SET OF TASKS:
1/ Return the stretch of the email about database tables from "Thanks to both" through "numerous issues yesterday.", copied word for word.
2/ Carry the email about database tables further, picking up right after its last sentence.

TEXT EXCERPT:
========================

Thanks to both Ed and Amer for the excellent suggestions.

This is definitely the time in my project for db changes :) I think you've
both nailed what fundamental I was missing. In the long run, a bit of
re-thinking now will simplify a lot down the road.

Ed, sorry to be so dense, but by PK field do you mean a unique ID field?

Amer, re my mail bouncing... My host had numerous issues yesterday.
Hopefully all fixed today. Oh, and thanks for the book suggestion :)

Best regards,
Verdon


On 8/12/03 6:05 AM, "[EMAIL PROTECTED]"
<[EMAIL PROTECTED]> wrote:

>> On Monday, August 11, 2003, at 11:06  AM, Verdon vaillancourt wrote:
>> 
>> 2) I have a table of 'projects', which are comprised of a number of
>> 'pieces'. There is a column in this projects table called 'pieces',
>> which
>> contains a delimitated string of all the 'pieces' related to that
>> 'project',
>> in the format of '1||2||3||5||12||16||17||24||25'
> 

> From: Ed Leafe <[EMAIL PROTECTED]>
> 
> While this is a clever approach, a more robust approach is to create a
> third table, usually referred to as an allocation table or a
> many-to-many table, which contains the links between pieces and
> projects. Assuming that both Pieces and Projects have PK fields, the
> allocation table would consist of 3 columns: its own PK, the PK of the
> Project record, and the PK of the Pieces record. There would be as many
> records for a given Project PK as there are Pieces in the Project.

========================

AVAILABLE DATA:

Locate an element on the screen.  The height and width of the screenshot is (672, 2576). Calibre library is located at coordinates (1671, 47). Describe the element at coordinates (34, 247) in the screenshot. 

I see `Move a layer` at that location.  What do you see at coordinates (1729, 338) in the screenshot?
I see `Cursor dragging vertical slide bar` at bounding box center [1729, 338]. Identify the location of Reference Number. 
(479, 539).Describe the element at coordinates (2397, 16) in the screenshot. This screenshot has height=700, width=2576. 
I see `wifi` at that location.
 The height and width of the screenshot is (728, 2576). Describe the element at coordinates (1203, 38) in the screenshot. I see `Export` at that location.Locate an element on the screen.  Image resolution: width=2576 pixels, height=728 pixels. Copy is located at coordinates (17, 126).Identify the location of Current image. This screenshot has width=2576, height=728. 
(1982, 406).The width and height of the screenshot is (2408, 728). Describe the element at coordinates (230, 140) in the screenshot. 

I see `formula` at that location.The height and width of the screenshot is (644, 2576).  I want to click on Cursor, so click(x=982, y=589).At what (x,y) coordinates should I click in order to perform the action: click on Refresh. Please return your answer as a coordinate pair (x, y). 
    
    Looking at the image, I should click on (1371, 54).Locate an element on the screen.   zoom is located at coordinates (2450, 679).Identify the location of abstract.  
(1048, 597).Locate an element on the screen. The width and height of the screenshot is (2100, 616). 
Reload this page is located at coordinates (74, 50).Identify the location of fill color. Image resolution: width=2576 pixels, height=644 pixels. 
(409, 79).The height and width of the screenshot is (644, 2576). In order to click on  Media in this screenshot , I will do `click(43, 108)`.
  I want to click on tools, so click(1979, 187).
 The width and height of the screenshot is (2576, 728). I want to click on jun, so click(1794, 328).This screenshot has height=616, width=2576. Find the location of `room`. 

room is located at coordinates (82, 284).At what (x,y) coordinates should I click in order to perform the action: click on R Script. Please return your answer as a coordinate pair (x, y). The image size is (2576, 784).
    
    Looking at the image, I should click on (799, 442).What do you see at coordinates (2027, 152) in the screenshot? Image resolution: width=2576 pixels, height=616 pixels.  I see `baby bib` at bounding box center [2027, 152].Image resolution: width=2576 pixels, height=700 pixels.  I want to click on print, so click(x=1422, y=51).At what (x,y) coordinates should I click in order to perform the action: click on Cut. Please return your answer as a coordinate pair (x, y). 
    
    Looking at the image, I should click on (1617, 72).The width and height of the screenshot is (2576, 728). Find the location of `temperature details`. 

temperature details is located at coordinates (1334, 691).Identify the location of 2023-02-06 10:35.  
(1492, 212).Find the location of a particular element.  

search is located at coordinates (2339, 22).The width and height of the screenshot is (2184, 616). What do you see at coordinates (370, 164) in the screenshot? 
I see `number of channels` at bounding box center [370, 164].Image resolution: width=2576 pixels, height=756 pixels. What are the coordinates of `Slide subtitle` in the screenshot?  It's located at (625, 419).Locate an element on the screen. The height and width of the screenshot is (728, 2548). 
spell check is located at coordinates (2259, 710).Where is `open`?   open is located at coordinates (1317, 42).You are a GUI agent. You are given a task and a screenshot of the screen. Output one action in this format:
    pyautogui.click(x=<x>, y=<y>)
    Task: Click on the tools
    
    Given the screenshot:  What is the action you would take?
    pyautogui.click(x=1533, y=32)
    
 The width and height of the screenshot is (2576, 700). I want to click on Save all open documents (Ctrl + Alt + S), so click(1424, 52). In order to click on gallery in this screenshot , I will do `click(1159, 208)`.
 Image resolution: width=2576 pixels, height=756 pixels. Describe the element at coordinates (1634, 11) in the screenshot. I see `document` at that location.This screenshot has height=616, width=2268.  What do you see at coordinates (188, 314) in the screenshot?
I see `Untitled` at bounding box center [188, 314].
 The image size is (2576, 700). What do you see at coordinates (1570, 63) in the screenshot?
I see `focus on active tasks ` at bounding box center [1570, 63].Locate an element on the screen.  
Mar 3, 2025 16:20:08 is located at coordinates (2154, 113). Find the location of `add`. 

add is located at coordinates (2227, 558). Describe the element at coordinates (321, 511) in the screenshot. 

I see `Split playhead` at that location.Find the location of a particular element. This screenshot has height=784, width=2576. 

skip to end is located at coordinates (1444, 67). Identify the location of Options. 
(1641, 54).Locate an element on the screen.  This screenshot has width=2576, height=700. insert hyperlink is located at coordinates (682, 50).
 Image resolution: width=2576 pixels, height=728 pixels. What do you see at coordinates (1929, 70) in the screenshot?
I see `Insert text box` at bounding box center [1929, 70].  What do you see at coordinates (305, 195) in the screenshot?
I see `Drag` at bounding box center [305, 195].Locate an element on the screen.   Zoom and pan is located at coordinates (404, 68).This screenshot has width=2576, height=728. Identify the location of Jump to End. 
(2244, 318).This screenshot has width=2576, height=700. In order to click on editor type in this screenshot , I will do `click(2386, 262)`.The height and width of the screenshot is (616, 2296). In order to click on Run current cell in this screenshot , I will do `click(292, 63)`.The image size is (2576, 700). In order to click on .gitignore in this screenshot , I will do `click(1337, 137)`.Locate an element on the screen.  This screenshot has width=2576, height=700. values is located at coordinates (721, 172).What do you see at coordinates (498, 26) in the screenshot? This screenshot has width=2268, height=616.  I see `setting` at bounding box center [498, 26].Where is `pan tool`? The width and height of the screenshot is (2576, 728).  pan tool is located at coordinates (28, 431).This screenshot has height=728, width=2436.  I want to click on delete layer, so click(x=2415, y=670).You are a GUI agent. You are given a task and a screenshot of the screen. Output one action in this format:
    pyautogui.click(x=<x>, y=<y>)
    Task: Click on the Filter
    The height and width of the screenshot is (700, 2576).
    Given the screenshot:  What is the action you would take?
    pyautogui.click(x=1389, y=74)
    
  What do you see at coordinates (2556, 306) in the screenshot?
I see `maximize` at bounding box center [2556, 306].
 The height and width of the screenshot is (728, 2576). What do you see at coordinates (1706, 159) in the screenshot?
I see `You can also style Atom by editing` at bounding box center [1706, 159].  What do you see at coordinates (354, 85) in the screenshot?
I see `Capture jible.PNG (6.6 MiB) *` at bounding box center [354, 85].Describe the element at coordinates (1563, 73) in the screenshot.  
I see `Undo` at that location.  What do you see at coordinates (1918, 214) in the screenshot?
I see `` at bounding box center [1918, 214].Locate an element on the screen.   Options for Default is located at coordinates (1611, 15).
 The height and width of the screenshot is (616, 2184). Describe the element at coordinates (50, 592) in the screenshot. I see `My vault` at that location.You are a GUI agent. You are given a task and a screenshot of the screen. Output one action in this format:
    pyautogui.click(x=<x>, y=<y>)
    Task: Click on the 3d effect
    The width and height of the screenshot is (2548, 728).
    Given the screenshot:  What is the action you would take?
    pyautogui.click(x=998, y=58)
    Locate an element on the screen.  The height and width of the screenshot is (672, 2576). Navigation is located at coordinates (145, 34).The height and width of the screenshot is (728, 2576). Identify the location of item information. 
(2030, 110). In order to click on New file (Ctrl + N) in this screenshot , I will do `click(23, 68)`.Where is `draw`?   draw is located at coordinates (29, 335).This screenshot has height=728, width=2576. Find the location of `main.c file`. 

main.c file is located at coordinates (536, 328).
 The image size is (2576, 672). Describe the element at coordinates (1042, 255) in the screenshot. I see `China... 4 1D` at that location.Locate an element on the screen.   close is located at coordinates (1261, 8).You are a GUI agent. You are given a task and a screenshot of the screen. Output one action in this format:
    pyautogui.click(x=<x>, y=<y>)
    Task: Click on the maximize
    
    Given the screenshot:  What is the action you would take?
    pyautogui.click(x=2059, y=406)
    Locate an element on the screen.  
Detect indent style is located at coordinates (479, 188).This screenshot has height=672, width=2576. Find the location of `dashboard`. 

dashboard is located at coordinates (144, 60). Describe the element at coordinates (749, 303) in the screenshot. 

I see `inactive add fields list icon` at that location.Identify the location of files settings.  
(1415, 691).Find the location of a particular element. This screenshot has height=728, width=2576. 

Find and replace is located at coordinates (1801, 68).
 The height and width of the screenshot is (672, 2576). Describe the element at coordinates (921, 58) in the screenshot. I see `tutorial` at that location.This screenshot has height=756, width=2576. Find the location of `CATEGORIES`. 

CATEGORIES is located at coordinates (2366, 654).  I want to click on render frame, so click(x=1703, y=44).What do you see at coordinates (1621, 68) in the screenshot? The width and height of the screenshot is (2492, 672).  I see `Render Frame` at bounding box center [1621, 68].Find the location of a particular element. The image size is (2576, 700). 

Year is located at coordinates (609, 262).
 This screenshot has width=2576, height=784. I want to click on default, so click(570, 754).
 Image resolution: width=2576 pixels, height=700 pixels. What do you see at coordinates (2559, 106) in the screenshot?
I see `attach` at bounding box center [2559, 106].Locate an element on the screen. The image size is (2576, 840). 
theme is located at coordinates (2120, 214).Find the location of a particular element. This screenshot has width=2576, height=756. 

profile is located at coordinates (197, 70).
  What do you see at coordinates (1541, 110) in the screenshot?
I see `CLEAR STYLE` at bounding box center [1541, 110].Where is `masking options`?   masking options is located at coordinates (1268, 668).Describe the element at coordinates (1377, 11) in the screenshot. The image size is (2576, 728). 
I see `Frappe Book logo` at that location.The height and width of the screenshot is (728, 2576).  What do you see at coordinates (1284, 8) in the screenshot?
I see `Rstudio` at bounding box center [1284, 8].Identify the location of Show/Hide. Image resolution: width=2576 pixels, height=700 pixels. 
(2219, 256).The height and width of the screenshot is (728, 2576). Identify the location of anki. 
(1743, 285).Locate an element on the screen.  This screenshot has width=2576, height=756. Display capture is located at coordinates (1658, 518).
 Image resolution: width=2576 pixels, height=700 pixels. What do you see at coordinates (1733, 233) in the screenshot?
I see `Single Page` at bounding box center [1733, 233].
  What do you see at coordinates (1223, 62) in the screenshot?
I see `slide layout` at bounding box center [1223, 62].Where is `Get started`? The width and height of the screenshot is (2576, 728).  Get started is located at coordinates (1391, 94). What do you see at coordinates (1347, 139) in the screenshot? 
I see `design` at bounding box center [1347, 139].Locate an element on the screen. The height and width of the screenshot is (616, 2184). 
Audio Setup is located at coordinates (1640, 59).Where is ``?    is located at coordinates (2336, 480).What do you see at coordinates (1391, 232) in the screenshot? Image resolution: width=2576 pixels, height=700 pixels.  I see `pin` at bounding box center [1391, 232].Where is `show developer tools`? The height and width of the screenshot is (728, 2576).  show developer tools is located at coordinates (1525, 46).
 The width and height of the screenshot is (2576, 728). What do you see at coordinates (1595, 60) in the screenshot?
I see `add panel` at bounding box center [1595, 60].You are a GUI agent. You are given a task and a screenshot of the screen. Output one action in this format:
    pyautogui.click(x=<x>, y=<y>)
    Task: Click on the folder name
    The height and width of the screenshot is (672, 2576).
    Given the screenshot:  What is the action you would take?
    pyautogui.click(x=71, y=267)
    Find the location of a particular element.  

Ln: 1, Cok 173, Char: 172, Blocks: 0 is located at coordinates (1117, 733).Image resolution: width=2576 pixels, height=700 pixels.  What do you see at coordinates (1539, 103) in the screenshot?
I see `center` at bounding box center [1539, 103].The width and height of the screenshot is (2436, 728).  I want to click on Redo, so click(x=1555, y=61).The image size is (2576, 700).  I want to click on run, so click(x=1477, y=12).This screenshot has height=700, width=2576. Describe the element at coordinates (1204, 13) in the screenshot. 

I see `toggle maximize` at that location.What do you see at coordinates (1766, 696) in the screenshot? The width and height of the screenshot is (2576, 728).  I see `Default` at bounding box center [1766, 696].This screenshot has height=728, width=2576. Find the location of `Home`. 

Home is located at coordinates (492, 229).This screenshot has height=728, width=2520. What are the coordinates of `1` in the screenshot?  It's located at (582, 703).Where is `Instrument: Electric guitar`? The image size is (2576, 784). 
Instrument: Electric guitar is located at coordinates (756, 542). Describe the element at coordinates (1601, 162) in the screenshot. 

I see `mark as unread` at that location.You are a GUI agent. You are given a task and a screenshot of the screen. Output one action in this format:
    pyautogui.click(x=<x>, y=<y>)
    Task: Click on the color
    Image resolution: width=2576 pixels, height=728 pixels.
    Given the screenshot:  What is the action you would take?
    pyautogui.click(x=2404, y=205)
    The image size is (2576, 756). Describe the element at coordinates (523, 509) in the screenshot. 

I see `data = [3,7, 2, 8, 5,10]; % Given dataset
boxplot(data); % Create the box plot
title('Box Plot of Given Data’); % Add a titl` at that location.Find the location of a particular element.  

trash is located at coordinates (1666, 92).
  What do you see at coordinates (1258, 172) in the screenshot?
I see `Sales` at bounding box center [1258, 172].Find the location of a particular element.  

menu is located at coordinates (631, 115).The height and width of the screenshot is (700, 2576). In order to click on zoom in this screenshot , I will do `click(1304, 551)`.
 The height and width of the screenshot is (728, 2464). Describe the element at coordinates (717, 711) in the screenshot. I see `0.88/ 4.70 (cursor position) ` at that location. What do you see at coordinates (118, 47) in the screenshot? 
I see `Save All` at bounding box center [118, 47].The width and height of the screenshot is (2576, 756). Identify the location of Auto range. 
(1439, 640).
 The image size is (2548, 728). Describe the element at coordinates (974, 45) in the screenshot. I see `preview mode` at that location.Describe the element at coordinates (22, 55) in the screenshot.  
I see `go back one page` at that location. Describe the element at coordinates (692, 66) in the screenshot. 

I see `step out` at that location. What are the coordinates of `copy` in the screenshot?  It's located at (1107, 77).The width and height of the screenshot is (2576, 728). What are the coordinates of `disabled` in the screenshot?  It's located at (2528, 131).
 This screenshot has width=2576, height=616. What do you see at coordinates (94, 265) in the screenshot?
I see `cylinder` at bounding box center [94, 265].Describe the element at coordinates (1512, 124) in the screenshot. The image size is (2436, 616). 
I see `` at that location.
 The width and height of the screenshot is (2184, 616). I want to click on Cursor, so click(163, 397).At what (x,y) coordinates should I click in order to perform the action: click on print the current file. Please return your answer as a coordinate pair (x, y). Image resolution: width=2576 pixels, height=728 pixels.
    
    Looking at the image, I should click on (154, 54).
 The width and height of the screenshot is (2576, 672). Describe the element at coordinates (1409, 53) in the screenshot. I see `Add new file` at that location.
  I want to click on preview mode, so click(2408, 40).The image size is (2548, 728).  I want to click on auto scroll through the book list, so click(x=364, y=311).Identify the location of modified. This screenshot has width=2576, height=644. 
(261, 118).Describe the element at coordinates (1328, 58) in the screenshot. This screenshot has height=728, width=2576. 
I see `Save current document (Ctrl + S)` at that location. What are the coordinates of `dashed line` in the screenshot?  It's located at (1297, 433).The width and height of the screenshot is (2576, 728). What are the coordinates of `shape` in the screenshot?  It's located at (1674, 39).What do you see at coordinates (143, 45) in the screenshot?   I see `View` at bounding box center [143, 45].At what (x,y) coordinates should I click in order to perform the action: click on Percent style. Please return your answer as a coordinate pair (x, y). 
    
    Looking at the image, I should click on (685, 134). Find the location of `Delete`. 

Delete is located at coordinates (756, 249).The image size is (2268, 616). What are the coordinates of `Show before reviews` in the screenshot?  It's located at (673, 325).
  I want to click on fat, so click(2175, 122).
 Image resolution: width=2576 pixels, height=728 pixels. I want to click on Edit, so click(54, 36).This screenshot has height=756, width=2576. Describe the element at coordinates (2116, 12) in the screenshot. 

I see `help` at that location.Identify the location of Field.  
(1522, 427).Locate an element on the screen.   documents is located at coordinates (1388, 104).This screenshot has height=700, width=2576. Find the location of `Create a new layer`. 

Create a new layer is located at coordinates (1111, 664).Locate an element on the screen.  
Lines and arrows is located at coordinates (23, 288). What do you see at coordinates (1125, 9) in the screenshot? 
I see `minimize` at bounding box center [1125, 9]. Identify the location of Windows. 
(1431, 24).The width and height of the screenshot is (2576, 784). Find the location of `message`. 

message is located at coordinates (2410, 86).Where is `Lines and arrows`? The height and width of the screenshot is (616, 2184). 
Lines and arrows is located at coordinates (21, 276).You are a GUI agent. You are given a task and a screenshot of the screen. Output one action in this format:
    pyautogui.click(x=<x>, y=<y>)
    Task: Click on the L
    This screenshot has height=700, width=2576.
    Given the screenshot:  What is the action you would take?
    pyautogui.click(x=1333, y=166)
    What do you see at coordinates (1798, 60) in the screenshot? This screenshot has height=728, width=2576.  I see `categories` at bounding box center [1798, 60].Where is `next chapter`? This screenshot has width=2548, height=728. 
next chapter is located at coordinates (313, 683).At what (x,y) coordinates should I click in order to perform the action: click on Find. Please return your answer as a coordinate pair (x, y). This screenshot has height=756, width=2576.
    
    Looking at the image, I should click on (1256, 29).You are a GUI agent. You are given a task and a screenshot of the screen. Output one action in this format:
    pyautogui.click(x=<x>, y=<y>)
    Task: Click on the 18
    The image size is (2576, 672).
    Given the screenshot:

========================

RESPONSES:
1/
Thanks to both Ed and Amer for the excellent suggestions.

This is definitely the time in my project for db changes :) I think you've
both nailed what fundamental I was missing. In the long run, a bit of
re-thinking now will simplify a lot down the road.

Ed, sorry to be so dense, but by PK field do you mean a unique ID field?

Amer, re my mail bouncing... My host had numerous issues yesterday.

2/
> 
> You can then join the Project to its Pieces as follows:
> 
> select Project.*, Pieces.*
> from Project left join ProjPieces on Project.projPK = ProjPieces.projPK
> left join Pieces on ProjPieces.piecePK = Pieces.piecePK
> where Project.projPK = [some value]
> 
> Note that using this design, it is just as easy to get all the pieces
> for a given project as it is to get all the projects a given piece
> belongs to.
> 
> 
> From: Amer Neely <[EMAIL PROTECTED]>
> 
> It may be possible to cruft a query for what you want, but I'd suggest a
> slight re-design of your tables. Do some reading up on designing
> relational databases ("Database design for mere mortals" by Michael J.
> Hernandez is an excellent choice. ISBN: 0-201-69471-9).
> 
> Any time you have more than one value in a field is an idication you
> should consider making that field a separate table. In your case I'd
> make a new table of 'pieces' and populate it with something that
> identifies which client AND project each piece belongs to. Maybe a
> combination of 2 fields (client id + project id). Then your select would
> include 2 'where' conditions checking client id and project id.
> 
> btw, your email address bounced back - couldn't check the MX records.